There could be no better proof of the revolution – care of the internet – occurring in the accessibility of information and informed commentary than the reaction of our mainstream, corporate media.

For the first time, Western publics – or at least those who can afford a computer – have a way to bypass the gatekeepers of our democracies. Data our leaders once kept tightly under wraps can now be easily searched for, as can the analyses of those not paid to turn a blind eye to the constant and compelling evidence of Western hypocrisy. Wikileaks, in particular, has rapidly eroded the traditional hierarchical systems of information dissemination.

The media – at least the supposedly leftwing component of it – should be cheering on this revolution, if not directly enabling it. And yet, mostly they are trying to co-opt, tame or subvert it. Indeed, progressive broadcasters and writers increasingly use their platforms in the mainstream to discredit and ridicule the harbingers of the new age.

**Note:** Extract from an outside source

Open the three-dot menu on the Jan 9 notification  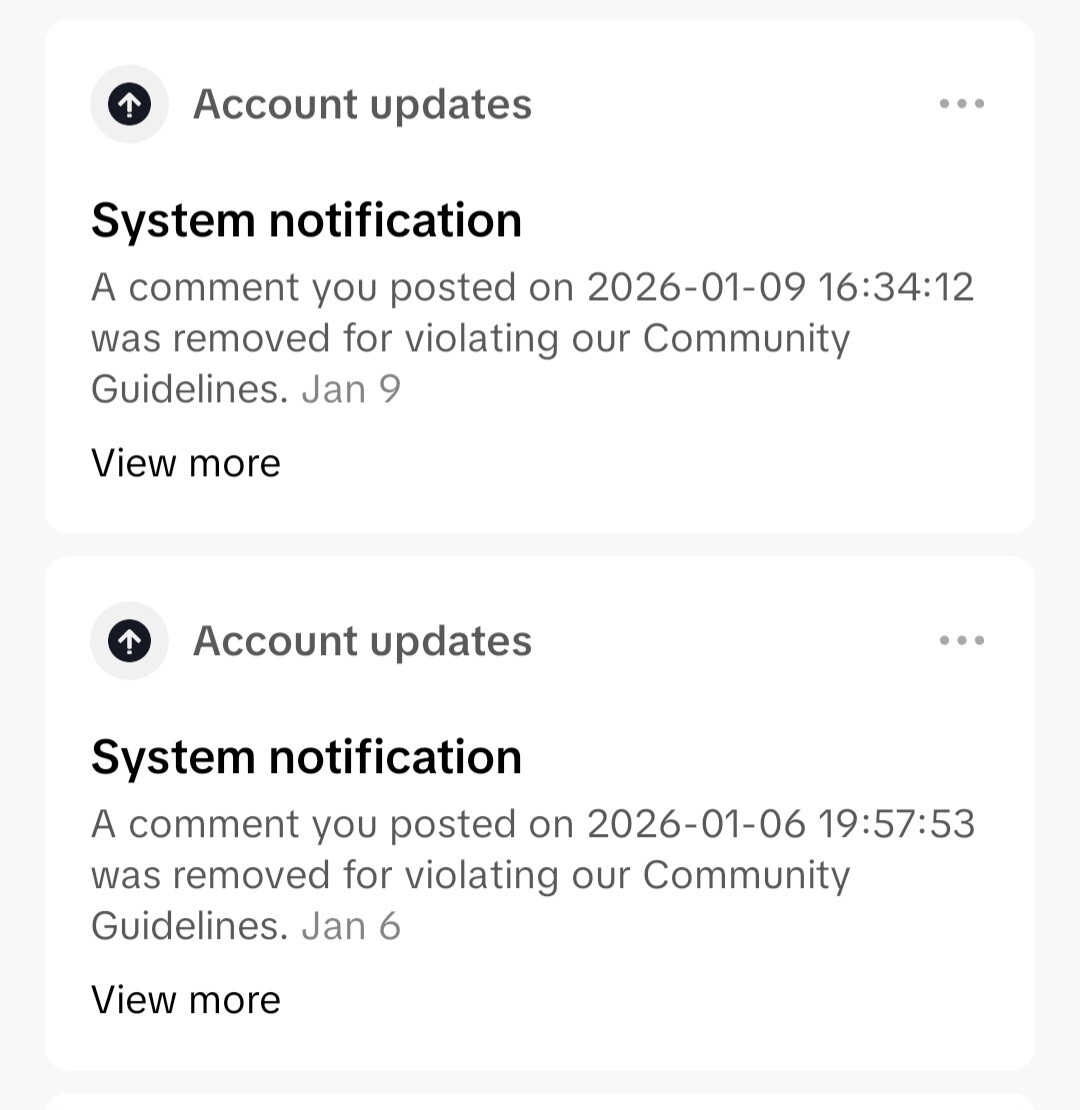click(x=962, y=104)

A good case study is The Guardian, considered the most leftwing newspaper in Britain and rapidly acquiring cult status in the United States, where many readers tend to assume they are getting access through its pages to unvarnished truth and the full range of critical thinking on the left.

Certainly, The Guardian includes some fine reporting and occasionally insightful commentary. Possibly because it is farther from the heart of empire, it is able to provide a partial antidote to the craven coverage of the corporate-owned media in the US.

Nonetheless, it would be unwise to believe that the Guardian is therefore a free market in progressive or dissident ideas on the left. In fact, quite the contrary: the paper strictly polices what can be said and who can say it in its pages, for cynical reasons we shall come to.

Until recently, it was quite possible for readers to be blissfully unaware that there were interesting or provocative writers and thinkers who were never mentioned in the Guardian. And, before papers had online versions, the Guardian could always blame space constraints as grounds for not including a wider range of voices. That, of course, changed with the rise of the internet.